DATA FOR PROCESSING.
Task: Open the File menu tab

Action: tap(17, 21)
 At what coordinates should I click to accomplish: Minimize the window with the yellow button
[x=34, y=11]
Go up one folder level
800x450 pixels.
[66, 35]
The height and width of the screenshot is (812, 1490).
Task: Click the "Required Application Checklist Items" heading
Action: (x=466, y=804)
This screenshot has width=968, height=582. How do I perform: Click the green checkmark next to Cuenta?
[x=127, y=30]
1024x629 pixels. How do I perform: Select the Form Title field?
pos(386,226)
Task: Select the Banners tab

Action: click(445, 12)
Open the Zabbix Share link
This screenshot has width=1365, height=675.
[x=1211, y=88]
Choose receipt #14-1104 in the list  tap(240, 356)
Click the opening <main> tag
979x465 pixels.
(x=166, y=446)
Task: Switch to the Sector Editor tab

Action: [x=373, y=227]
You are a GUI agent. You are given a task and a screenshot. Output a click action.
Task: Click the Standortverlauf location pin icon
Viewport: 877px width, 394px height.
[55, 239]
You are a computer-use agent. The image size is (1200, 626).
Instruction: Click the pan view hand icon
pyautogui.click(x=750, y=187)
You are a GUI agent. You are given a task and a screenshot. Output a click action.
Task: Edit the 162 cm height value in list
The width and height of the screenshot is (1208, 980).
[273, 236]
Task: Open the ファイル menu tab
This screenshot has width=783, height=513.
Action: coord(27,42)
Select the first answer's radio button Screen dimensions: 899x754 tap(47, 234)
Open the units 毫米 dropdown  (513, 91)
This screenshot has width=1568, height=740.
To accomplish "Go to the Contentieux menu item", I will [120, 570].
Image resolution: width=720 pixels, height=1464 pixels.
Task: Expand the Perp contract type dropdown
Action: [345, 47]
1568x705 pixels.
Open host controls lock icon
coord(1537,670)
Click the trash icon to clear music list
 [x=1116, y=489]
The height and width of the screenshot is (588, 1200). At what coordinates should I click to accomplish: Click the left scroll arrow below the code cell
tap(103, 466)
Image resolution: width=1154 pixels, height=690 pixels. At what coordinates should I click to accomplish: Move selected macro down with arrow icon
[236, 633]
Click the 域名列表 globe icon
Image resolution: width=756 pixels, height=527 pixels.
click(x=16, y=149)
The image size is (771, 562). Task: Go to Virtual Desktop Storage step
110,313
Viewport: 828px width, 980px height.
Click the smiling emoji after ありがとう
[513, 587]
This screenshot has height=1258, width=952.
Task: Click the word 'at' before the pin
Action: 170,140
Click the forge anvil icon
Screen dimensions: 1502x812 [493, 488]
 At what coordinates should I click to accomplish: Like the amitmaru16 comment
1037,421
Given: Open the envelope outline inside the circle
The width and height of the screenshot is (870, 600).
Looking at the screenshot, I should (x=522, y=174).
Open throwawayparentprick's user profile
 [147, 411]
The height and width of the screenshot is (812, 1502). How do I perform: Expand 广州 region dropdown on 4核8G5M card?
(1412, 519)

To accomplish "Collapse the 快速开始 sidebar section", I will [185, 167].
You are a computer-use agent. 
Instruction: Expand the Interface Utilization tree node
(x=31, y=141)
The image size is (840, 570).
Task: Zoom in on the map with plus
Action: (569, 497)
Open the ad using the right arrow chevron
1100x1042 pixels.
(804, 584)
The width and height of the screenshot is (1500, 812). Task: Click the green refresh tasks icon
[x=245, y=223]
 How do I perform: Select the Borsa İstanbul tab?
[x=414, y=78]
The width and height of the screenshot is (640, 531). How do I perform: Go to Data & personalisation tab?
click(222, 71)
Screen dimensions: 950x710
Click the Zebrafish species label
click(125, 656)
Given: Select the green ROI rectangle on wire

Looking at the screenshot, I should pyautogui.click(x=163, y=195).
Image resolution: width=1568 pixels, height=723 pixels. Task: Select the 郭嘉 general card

YOUR TASK.
Of the entries listed above, reproduce only the lines starting at the line containing "Click the smiling emoji after ありがとう" and ending at the line containing "Given: Open the". Include both, exactly as they stand.

ANSWER BOX.
Click the smiling emoji after ありがとう
[513, 587]
This screenshot has height=1258, width=952.
Task: Click the word 'at' before the pin
Action: 170,140
Click the forge anvil icon
Screen dimensions: 1502x812 [493, 488]
 At what coordinates should I click to accomplish: Like the amitmaru16 comment
1037,421
Given: Open the envelope outline inside the circle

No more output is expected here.